Business disputes are common. Merchants and customers, employers and employees, tenants and landlords, and business partners disagree about many things. Whether they maintain a productive business relationship going forward depends on how they resolve those disputes.

In the United States, most parties and attorneys tend to resolve and exacerbate disputes through litigation. This is an adversarial process that often ends relationships-usually after significant investments of time, expense and energy. Negotiations may be successful, but sometimes, parties reach an impasse. Mediation is assisted negotiation. Parties engage a mediator-a professional trained in conflict resolution-who facilitates discussion, attempts to defuse hostility and empowers the parties to reach their own solution.

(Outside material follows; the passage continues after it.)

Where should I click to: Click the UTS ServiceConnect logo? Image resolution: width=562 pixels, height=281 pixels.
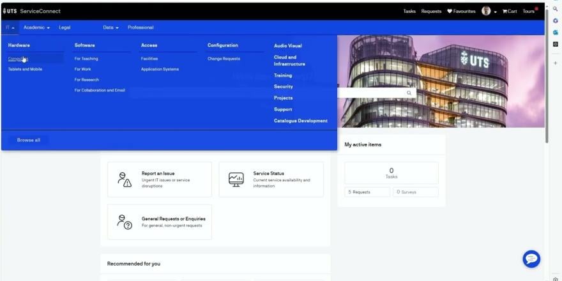(31, 11)
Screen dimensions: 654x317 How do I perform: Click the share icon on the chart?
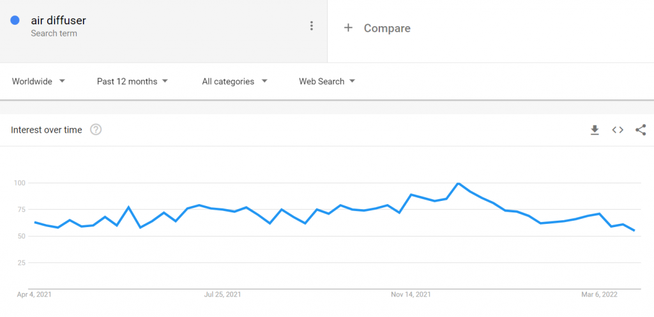coord(641,130)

Mediation has several advantages over litigation. Mediations are private and confidential. In contrast, litigation is part of the public record. The media and competitors can attend court hearings and research documents filed at the court. Thus, parties seeking to avoid publicity would probably favor mediation.

Litigation is an adversarial process, while mediation is collaborative. Mediation’s purpose is to reach a binding, workable agreement. Participation in mediation is voluntary, and dissatisfied parties can walk out of the proceedings. If one party sues the other, the defendant must participate or lose by default. In mediation, the parties can draft an agreement tailored to their specific needs, whereas a court issues an order that may frustrate both parties.

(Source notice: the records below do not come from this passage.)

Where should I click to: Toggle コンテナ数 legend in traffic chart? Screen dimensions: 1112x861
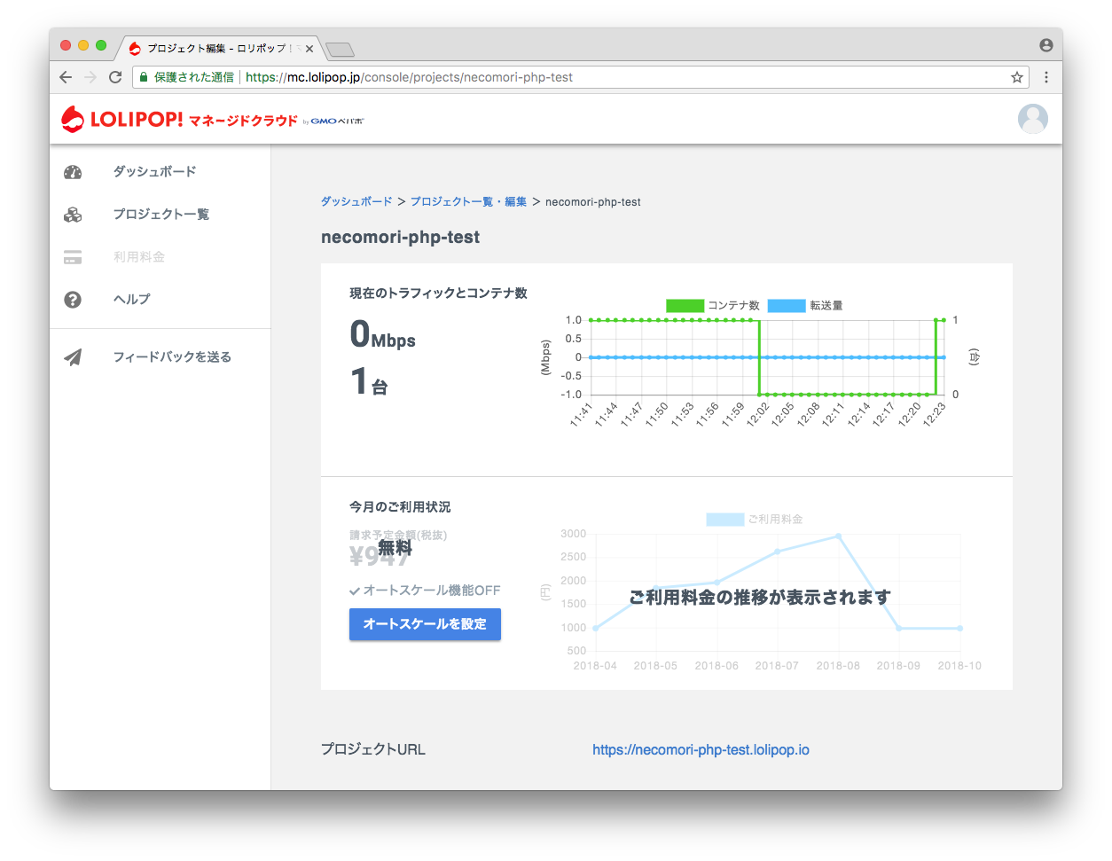point(713,305)
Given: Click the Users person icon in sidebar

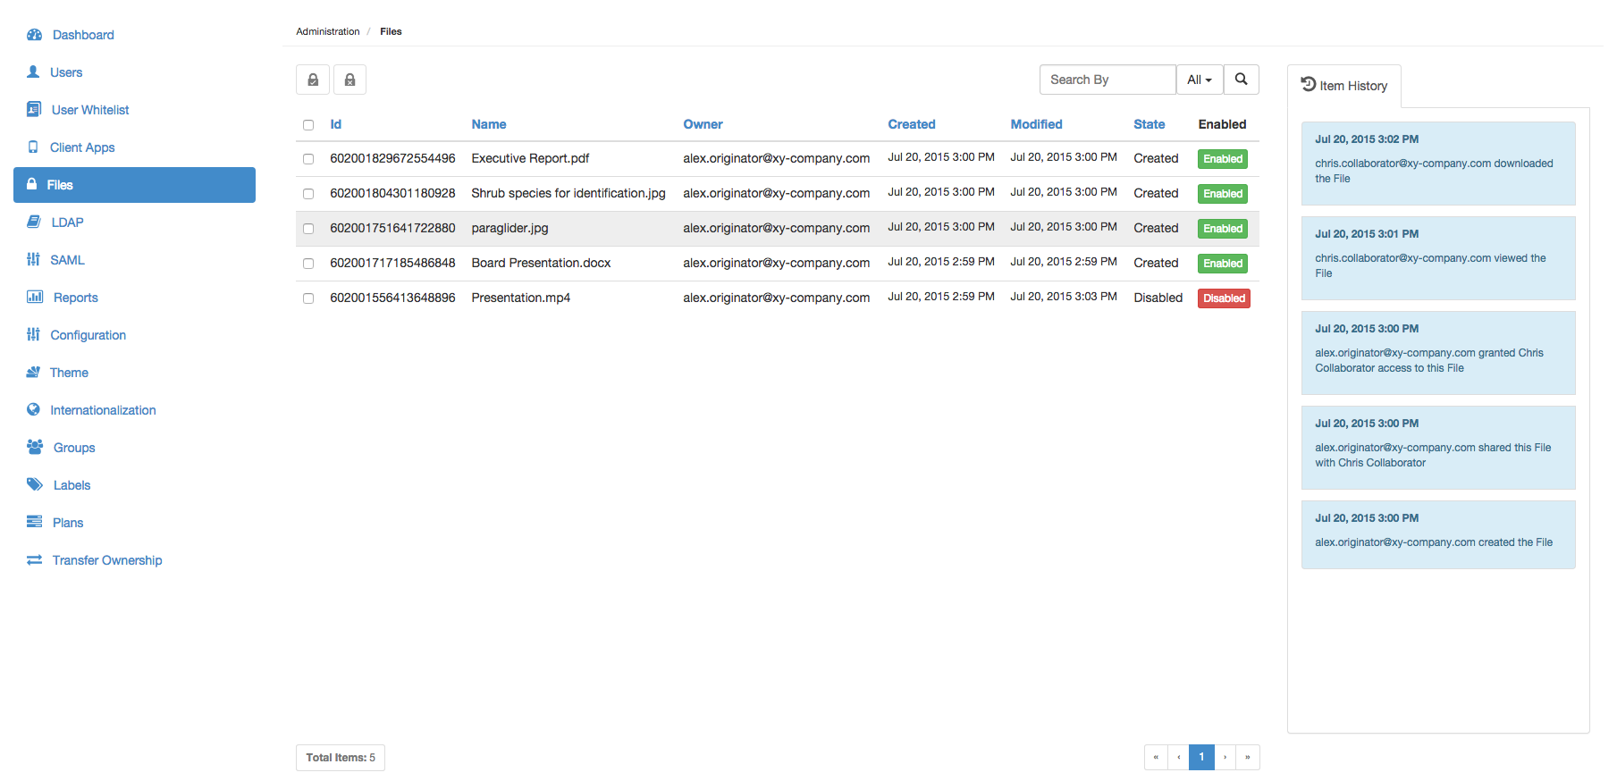Looking at the screenshot, I should (33, 72).
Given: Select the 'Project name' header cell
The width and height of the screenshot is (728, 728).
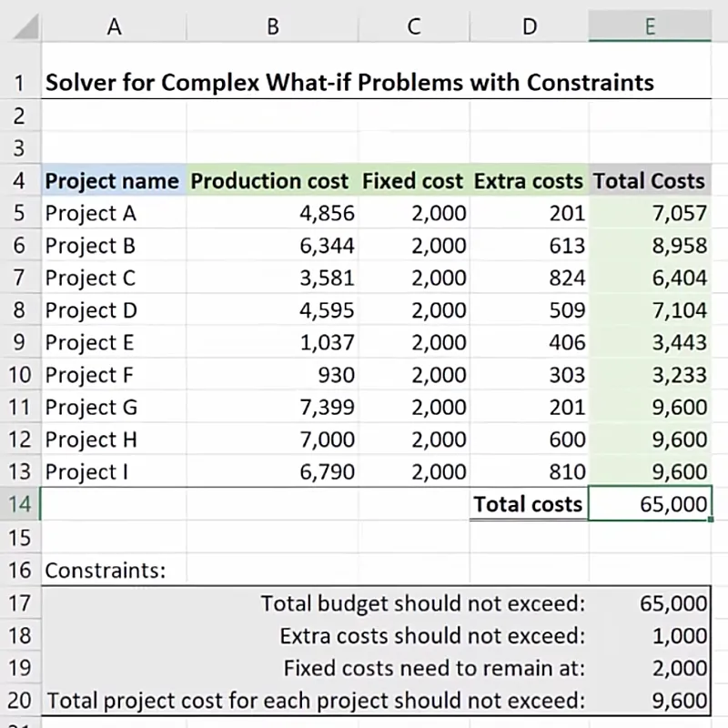Looking at the screenshot, I should click(x=113, y=181).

Mediation is less formal than litigation. The rules of civil procedure and evidence do not apply. Thus, in comparison with litigation, mediation can be scheduled quickly, handled more efficiently and settled at lower cost. A preexisting contract or court rule may require parties to mediate in good faith before litigating. Also, a party may voluntarily initiate a proceeding at a mediation center. The party submits a form that briefly describes the claim, remedy sought and amount at issue. The mediation organization contacts the other party and attempts to arrange a proceeding.

Requesting mediation does not guarantee that the other disputant will participate. Also, it is possible that mediations will not end with an agreement. Nevertheless, by participating in good faith, one has little to lose. If a party rejects mediation, it will almost assuredly result in a lawsuit or arbitration. (In arbitration, an arbitrator will decide the dispute, and the result is binding.) Some disputes are settled before mediation, and many mediated disputes end successfully.

While mediation is informal, it follows a basic structure. The mediator and parties make opening statements. Then, the mediator asks questions and facilitates a discussion to narrow or expand the issues. Later, the mediator will likely separate the parties and speak with them privately in caucuses. In these private sessions, the mediator attempts to ascertain each party’s bottom line and bring its respective expectations into line with reality. He will try to educate the parties about the consequences of not reaching an agreement. By helping the parties understand the interests that underlie their positions, the mediator prompts the parties to negotiate, collaborate and suggest solutions. He may suggest his own terms too.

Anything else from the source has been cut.